* [PROBLEM TO WORK ON]
Repeat the whole listing exactly as written.

(THE DATA Opens)

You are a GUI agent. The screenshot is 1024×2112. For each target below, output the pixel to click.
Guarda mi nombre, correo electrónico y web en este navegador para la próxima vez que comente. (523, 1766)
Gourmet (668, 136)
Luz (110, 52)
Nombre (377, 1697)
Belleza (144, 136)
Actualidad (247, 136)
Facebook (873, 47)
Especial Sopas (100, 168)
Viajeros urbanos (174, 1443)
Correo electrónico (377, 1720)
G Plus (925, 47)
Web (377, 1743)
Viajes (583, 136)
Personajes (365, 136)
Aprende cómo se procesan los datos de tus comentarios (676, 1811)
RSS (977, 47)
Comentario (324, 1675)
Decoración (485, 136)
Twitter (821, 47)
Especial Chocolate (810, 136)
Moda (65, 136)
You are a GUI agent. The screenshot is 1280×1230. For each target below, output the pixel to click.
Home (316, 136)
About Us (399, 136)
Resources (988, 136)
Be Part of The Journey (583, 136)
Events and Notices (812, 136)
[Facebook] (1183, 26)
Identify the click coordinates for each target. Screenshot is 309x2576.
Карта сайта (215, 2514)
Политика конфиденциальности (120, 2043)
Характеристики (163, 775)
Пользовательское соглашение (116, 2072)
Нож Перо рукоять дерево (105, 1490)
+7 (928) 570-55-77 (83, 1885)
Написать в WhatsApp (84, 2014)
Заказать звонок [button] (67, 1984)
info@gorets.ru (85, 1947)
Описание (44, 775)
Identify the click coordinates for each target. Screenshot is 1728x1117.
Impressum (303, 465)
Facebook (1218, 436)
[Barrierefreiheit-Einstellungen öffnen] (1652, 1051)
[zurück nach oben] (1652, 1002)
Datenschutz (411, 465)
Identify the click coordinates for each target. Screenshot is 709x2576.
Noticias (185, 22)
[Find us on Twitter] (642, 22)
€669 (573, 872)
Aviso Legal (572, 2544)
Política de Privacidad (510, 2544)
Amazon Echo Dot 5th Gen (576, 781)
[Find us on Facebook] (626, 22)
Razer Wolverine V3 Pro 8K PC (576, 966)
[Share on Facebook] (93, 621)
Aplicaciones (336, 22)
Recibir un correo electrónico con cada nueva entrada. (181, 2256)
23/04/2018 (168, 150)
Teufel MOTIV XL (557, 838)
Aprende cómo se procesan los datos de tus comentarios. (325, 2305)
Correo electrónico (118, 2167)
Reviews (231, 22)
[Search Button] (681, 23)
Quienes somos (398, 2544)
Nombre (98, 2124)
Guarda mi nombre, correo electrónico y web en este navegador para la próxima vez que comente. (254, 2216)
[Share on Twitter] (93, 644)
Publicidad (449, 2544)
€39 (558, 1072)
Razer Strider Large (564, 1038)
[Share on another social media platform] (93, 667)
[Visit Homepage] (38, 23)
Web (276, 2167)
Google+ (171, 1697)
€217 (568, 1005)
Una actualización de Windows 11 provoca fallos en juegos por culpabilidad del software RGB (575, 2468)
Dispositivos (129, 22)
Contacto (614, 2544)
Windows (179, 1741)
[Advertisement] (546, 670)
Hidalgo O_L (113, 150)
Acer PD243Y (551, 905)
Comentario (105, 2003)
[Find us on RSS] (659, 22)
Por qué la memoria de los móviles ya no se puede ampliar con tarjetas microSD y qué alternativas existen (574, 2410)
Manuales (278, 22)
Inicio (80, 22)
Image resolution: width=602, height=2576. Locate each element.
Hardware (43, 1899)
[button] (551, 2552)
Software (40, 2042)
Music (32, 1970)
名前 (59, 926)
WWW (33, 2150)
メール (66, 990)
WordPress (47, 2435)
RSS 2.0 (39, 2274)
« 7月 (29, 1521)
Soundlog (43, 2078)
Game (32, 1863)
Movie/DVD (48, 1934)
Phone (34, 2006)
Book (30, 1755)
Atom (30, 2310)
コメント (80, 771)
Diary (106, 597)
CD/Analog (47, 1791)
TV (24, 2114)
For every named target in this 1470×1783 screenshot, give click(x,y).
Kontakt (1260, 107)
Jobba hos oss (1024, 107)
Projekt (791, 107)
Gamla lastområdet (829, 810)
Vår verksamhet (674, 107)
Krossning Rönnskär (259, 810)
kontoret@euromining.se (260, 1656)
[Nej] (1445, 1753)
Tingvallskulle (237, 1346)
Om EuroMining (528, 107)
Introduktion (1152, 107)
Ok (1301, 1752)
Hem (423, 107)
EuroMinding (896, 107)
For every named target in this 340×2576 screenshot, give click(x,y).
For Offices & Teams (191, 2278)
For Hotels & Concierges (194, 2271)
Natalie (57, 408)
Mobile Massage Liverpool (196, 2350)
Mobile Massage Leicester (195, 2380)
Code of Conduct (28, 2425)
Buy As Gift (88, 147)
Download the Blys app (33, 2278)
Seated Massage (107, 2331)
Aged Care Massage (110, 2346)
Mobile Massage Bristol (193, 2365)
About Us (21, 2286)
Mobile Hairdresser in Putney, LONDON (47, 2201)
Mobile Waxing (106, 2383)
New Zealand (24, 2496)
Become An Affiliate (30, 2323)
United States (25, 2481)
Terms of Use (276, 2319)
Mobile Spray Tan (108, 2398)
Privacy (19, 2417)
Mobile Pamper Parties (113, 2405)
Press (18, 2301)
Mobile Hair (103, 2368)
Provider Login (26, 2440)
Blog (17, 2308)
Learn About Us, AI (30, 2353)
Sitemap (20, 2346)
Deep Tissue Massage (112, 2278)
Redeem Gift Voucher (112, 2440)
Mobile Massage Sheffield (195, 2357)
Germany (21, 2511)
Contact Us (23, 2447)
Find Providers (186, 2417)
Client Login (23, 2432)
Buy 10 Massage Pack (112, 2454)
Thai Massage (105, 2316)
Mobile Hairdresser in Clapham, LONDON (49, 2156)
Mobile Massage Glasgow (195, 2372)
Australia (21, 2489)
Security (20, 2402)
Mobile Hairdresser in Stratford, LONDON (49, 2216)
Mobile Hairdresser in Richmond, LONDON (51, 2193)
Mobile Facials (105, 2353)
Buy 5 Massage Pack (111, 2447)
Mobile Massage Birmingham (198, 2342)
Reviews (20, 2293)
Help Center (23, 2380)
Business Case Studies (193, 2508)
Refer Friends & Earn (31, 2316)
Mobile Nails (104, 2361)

(THE DATA Closes)

* [RESPONSE]
You are a GUI agent. The screenshot is 1024×2112. For each target below, output the pixel to click.
Guarda mi nombre, correo electrónico y web en este navegador para la próxima vez que comente. (523, 1766)
Gourmet (668, 136)
Luz (110, 52)
Nombre (377, 1697)
Belleza (144, 136)
Actualidad (247, 136)
Facebook (873, 47)
Especial Sopas (100, 168)
Viajeros urbanos (174, 1443)
Correo electrónico (377, 1720)
G Plus (925, 47)
Web (377, 1743)
Viajes (583, 136)
Personajes (365, 136)
Aprende cómo se procesan los datos de tus comentarios (676, 1811)
RSS (977, 47)
Comentario (324, 1675)
Decoración (485, 136)
Twitter (821, 47)
Especial Chocolate (810, 136)
Moda (65, 136)
You are a GUI agent. The screenshot is 1280×1230. For each target below, output the pixel to click.
Home (316, 136)
About Us (399, 136)
Resources (988, 136)
Be Part of The Journey (583, 136)
Events and Notices (812, 136)
[Facebook] (1183, 26)
Identify the click coordinates for each target. Screenshot is 309x2576.
Карта сайта (215, 2514)
Политика конфиденциальности (120, 2043)
Характеристики (163, 775)
Пользовательское соглашение (116, 2072)
Нож Перо рукоять дерево (105, 1490)
+7 (928) 570-55-77 (83, 1885)
Написать в WhatsApp (84, 2014)
Заказать звонок [button] (67, 1984)
info@gorets.ru (85, 1947)
Описание (44, 775)
Identify the click coordinates for each target. Screenshot is 1728x1117.
Impressum (303, 465)
Facebook (1218, 436)
[Barrierefreiheit-Einstellungen öffnen] (1652, 1051)
[zurück nach oben] (1652, 1002)
Datenschutz (411, 465)
Identify the click coordinates for each target. Screenshot is 709x2576.
Noticias (185, 22)
[Find us on Twitter] (642, 22)
€669 (573, 872)
Aviso Legal (572, 2544)
Política de Privacidad (510, 2544)
Amazon Echo Dot 5th Gen (576, 781)
[Find us on Facebook] (626, 22)
Razer Wolverine V3 Pro 8K PC (576, 966)
[Share on Facebook] (93, 621)
Aplicaciones (336, 22)
Recibir un correo electrónico con cada nueva entrada. (181, 2256)
23/04/2018 (168, 150)
Teufel MOTIV XL (557, 838)
Aprende cómo se procesan los datos de tus comentarios. (325, 2305)
Correo electrónico (118, 2167)
Reviews (231, 22)
[Search Button] (681, 23)
Quienes somos (398, 2544)
Nombre (98, 2124)
Guarda mi nombre, correo electrónico y web en este navegador para la próxima vez que comente. (254, 2216)
[Share on Twitter] (93, 644)
Publicidad (449, 2544)
€39 (558, 1072)
Razer Strider Large (564, 1038)
[Share on another social media platform] (93, 667)
[Visit Homepage] (38, 23)
Web (276, 2167)
Google+ (171, 1697)
€217 (568, 1005)
Una actualización de Windows 11 provoca fallos en juegos por culpabilidad del software RGB (575, 2468)
Dispositivos (129, 22)
Contacto (614, 2544)
Windows (179, 1741)
[Advertisement] (546, 670)
Hidalgo O_L (113, 150)
Acer PD243Y (551, 905)
Comentario (105, 2003)
[Find us on RSS] (659, 22)
Por qué la memoria de los móviles ya no se puede ampliar con tarjetas microSD y qué alternativas existen (574, 2410)
Manuales (278, 22)
Inicio (80, 22)
Image resolution: width=602, height=2576. Locate each element.
Hardware (43, 1899)
[button] (551, 2552)
Software (40, 2042)
Music (32, 1970)
名前 (59, 926)
WWW (33, 2150)
メール (66, 990)
WordPress (47, 2435)
RSS 2.0 (39, 2274)
« 7月 (29, 1521)
Soundlog (43, 2078)
Game (32, 1863)
Movie/DVD (48, 1934)
Phone (34, 2006)
Book (30, 1755)
Atom (30, 2310)
コメント (80, 771)
Diary (106, 597)
CD/Analog (47, 1791)
TV (24, 2114)
For every named target in this 1470×1783 screenshot, give click(x,y).
Kontakt (1260, 107)
Jobba hos oss (1024, 107)
Projekt (791, 107)
Gamla lastområdet (829, 810)
Vår verksamhet (674, 107)
Krossning Rönnskär (259, 810)
kontoret@euromining.se (260, 1656)
[Nej] (1445, 1753)
Tingvallskulle (237, 1346)
Om EuroMining (528, 107)
Introduktion (1152, 107)
Ok (1301, 1752)
Hem (423, 107)
EuroMinding (896, 107)
For every named target in this 340×2576 screenshot, give click(x,y).
For Offices & Teams (191, 2278)
For Hotels & Concierges (194, 2271)
Natalie (57, 408)
Mobile Massage Liverpool (196, 2350)
Mobile Massage Leicester (195, 2380)
Code of Conduct (28, 2425)
Buy As Gift (88, 147)
Download the Blys app (33, 2278)
Seated Massage (107, 2331)
Aged Care Massage (110, 2346)
Mobile Massage Bristol (193, 2365)
About Us (21, 2286)
Mobile Hairdresser in Putney, LONDON (47, 2201)
Mobile Waxing (106, 2383)
New Zealand (24, 2496)
Become An Affiliate (30, 2323)
United States (25, 2481)
Terms of Use (276, 2319)
Mobile Spray Tan (108, 2398)
Privacy (19, 2417)
Mobile Pamper Parties (113, 2405)
Press (18, 2301)
Mobile Hair (103, 2368)
Provider Login (26, 2440)
Blog (17, 2308)
Learn About Us, AI (30, 2353)
Sitemap (20, 2346)
Deep Tissue Massage (112, 2278)
Redeem Gift Voucher (112, 2440)
Mobile Massage Sheffield (195, 2357)
Germany (21, 2511)
Contact Us (23, 2447)
Find Providers (186, 2417)
Client Login (23, 2432)
Buy 10 Massage Pack (112, 2454)
Thai Massage (105, 2316)
Mobile Hairdresser in Clapham, LONDON (49, 2156)
Mobile Massage Glasgow (195, 2372)
Australia (21, 2489)
Security (20, 2402)
Mobile Hairdresser in Stratford, LONDON (49, 2216)
Mobile Hairdresser in Richmond, LONDON (51, 2193)
Mobile Facials (105, 2353)
Buy 5 Massage Pack (111, 2447)
Mobile Massage Birmingham (198, 2342)
Reviews (20, 2293)
Help Center (23, 2380)
Business Case Studies (193, 2508)
Refer Friends & Earn (31, 2316)
Mobile Nails (104, 2361)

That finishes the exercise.